The proper answer to this leading question is, of course, DUH! Everybody wants their sound system to sound better than it does, even if, by comparison to other systems, it sounds pretty darned good. So how does one accomplish this? Easy – start from scratch again.
Now I can almost hear the blood beginning to boil in readers with short fuses – “How dare you tell me to ‘start over’ after all the time and effort I’ve invested in my current system?” Calm down, I’m not suggesting you sell everything and begin with all new components – no, what I’m suggesting is that you remove all your electronics, cables, and assorted audiophile dodads from your listening room and then put them back into place again.
Now you may be thinking, “What good does taking everything out and then putting it back in do for me?” What it will do is clear away the cobwebs (literally and figuratively) and allow you to think about what really is the best way to configure your system.
And what will all this moving and thinking accomplish? At worst it will allow you to better position your cabling (and while you’re at it giving each male RCA connector a wipe with a clean cloth) so that it will be less of a rat’s nest. You may even find a way to route your cables so that AC power lines and signal cables don’t run parallel to each other (it’s much better if they are separated and if they must cross each other, they do so at an oblique angle.)
When I moved from my old room in my old house to my new room in my new house I spent a lot of time thinking about where things would go so as to minimize the native negative sonic characteristics of the new room. And while most of us do some degree of optimization when we first move to a new listening room, many audiophiles don’t change much, if anything, in the room as time goes on. The problem with this is that eventually most listening rooms, if not culled through occasionally, become too full of stuff for the best sonic results from the gear you have at hand.
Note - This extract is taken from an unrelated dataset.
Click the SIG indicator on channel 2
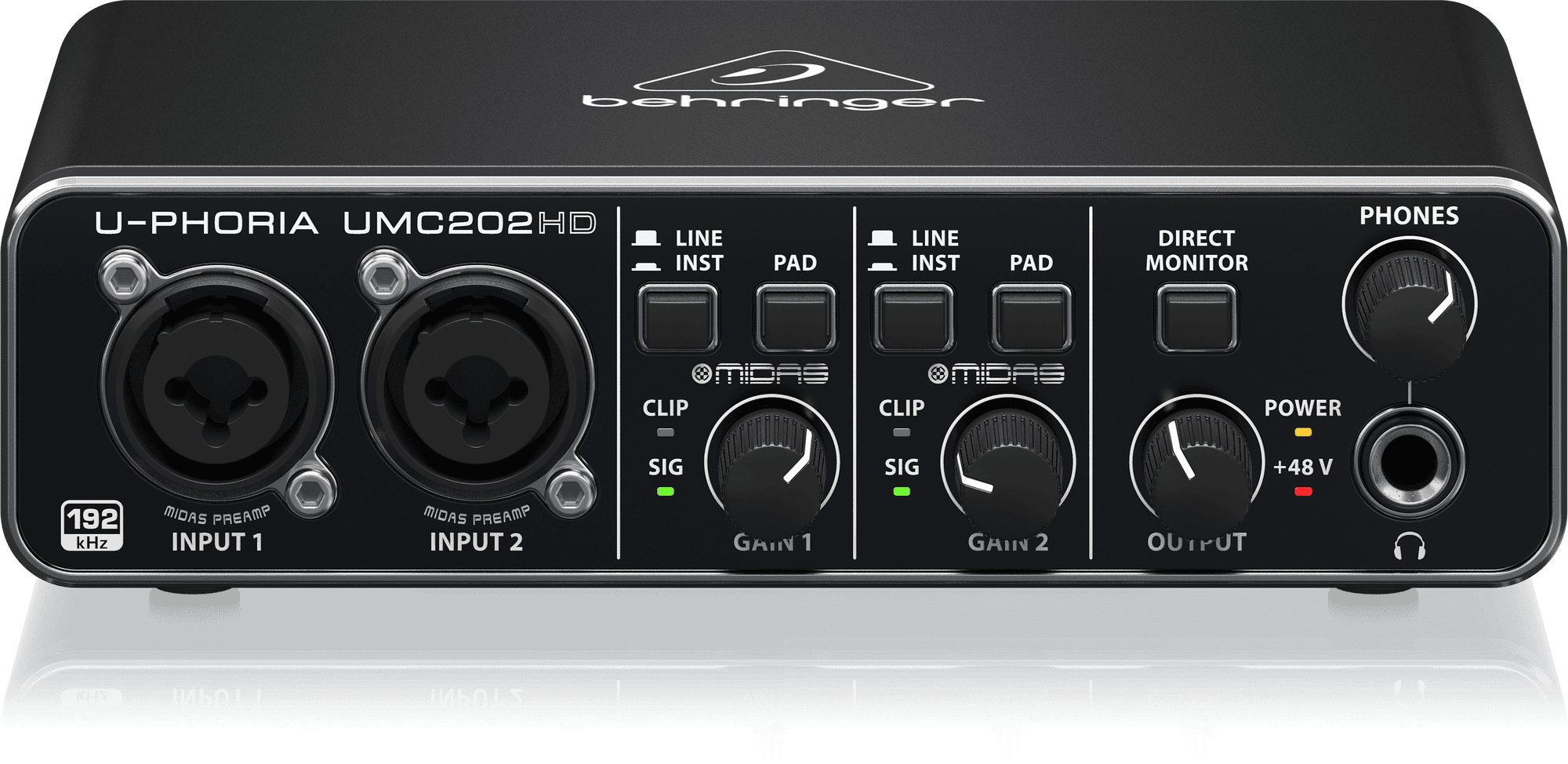(900, 493)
In point of fact MOST listening rooms I’ve visited that have been in place for more than five years have too much stuff in them to allow for optimal sound. And as much as I hate to admit it, some older audio reviewers have the most cluttered and disfunctional listening rooms I’ve seen. There’s no reason to name names, but when it gets to the point where you have no room to move your listening chair more than a few inches because of equipment racks and media storage, you definitely have too much stuff in the room.
We’ve all heard the cliché, less is more, and sometimes it’s even valid, especially when it comes to the amount of audio gear filling up your listening room. Lighten up! Your ears will thank you.